PALM BAY, Fla. – Palm Bay City Councilman Tres Holton is disputing a hearing officer's determination that there is "probable cause" to believe he violated city code dealing with conflicts of interest.
The allegations stem from Holton's work for the Space Coast Paratroopers Association before taking office as a city councilman in November 2014, News 6 partner Florida Today reported.
But Holton didn't get paid for his work from the organization — which partnered with the city in its "Space Coast Paratroopers Association" program — until after taking office.
The hearing officer, retired Circuit Court Judge John Moxley Jr., found that the temptation to place private interest of the SCPA ahead of Holton's public interest to Palm Bay would indicate that there was probable cause that the appearance of conflict of interest existed from the time Holton took office until the time the SCPA ceased to exist on April 24, 2017 — a period of nearly 2½ years.
Moxley added, though, that Holton never actually voted on any SCPA matters during that time.
"I believe the remaining complaint is baseless, and I am confident that this assertion will be proven false," Holton told FLORIDA TODAY. "While it is unfortunate that we have reached this point, I intend to continue to be truthful, transparent and ethical throughout this process, and I will provide my full cooperation."
The Palm Bay City Council is scheduled to discuss what to do next at its meeting on Thursday.
Under the city's code of ethics for public officials, the council has a number of options for sanctions — if it reached that stage — including reprimand; censure; removal or exclusion from leadership positions; or removal or exclusion from the governing board. In addition to being a City Council member, Holton currently is Palm Bay's deputy mayor.
Moxley noted in his opinion that, when probable cause is found, the Palm Bay code then "requires that a majority vote of the members of the City Council will make the final determination regarding whether an ethics violation has occurred, based on a preponderance of evidence."
In a memo, Palm Bay City Attorney Andrew Lannon told the council that, if it wishes to pursue further actions against Holton, that it needs to hire an independent attorney to represent it.
The ethics complaint against Holton was filed July 26 by Donald Overton, the former executive director of the Space Coast Veterans Alliance Inc., which previously had been known as the Space Coast Paratroopers Association. Overton also previously was Palm Bay's veterans' affairs and business specialist until the city eliminated his position.
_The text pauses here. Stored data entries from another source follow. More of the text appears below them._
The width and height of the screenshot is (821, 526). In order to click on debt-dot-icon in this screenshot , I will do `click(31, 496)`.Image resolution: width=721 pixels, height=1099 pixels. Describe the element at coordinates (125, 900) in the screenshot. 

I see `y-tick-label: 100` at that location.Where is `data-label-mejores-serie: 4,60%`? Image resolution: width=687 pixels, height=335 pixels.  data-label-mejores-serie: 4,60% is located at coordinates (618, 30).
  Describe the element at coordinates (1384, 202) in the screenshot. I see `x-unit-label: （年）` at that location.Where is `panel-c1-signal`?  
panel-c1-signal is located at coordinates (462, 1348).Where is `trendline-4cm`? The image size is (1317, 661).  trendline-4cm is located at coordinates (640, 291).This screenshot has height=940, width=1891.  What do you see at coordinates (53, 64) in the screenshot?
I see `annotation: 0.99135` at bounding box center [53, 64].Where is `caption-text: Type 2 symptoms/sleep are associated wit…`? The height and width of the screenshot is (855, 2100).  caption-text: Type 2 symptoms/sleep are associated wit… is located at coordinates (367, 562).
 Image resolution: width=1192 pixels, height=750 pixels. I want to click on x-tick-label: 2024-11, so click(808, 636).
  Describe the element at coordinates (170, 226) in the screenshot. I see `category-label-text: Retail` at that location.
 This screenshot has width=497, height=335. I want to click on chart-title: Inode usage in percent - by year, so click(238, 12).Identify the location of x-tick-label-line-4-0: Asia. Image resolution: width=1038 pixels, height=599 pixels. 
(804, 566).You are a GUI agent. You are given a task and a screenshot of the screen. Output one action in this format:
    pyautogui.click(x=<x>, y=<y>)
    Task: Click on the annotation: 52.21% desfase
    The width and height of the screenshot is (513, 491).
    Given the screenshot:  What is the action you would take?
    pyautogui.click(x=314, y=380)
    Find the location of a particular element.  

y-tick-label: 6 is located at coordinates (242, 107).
Lannon hired Moxley to look into the charges, serve as a "neutral and detached magistrate," and issue an opinion as to whether probable cause for the alleged violations existed.
Before taking office, Holton performed $5,000 worth of non-lobbying services for the SCPA. Holton performed government affairs marketing through the Holton Group LLC, which did business as Countdown Consulting.
However, Holton had not been paid for the work he performed for SCPA before taking office as a councilman.
After taking office, Holton received a payment from the SCPA of $1,500 on May 16, 2015. Holton also received a payment of $1,275 on July 24, 2015, in the form of air-conditioning work done on his home. But Holton still was owed $2,225 toward his $5,000 bill. The SCPA was dissolved on April 24, 2017.
The SCPA was one of the partners with the city on the Homes for Warriors program, which provided homes to military veterans who had disabilities.
"If the Space Coast Paratroopers Association did not perform their obligations under the Homes for Warriors program by not seeking to retrofit the foreclosed home to the warrior's need, or if they did not assist in procuring volunteers and community partners to provide resources for the home, it is true that Councilman Holton would be tempted not to de-partner the Space Coast Paratroopers Association for these failures," Moxley wrote in his nine-page report.
Moxley, however, said there was no finding of probable cause to indicate any voting conflicts, because Holton never actually voted on matters related to SCPA during that time.
In an unrelated issue, the Florida Housing Finance Corp. earlier this year criticized the Homes for Warriors program for what was perceived as a lack of city oversight and sloppy paperwork.
Moxley found no improprieties stemming from other allegations made by Overton, or from allegations made in a separate ethics complaint filed Aug. 7 by Thomas Gaume Jr., who is a 2018 candidate for Holton's City Council seat.
Those allegations included that Holton improperly received gifts he shouldn't have accepted as a public official; that he harassed Overton through Facebook private messages; and that he improperly supported work for the St. Johns Heritage Parkway, since he worked for landowners along the parkway before taking office.
Holton said he expects to be cleared to the remaining allegation, related to the money Holton was owed by SCPA.
"Part of what is so great about our political system is the checks and balances put in place to ensure that community leaders are held to the highest of standards," Holton said. "As a public servant, I recognize and accept that the public has the right to have their concerns heard and, while I am disheartened by the allegations being levied against me, I trust that the process will serve the truth and show no wrongdoing.”
After Moxley made his initial ruling, Holton sought a rehearing and also provided additional information to challenge the probable cause finding of appearance of conflict. But Moxley twice denied the rehearings.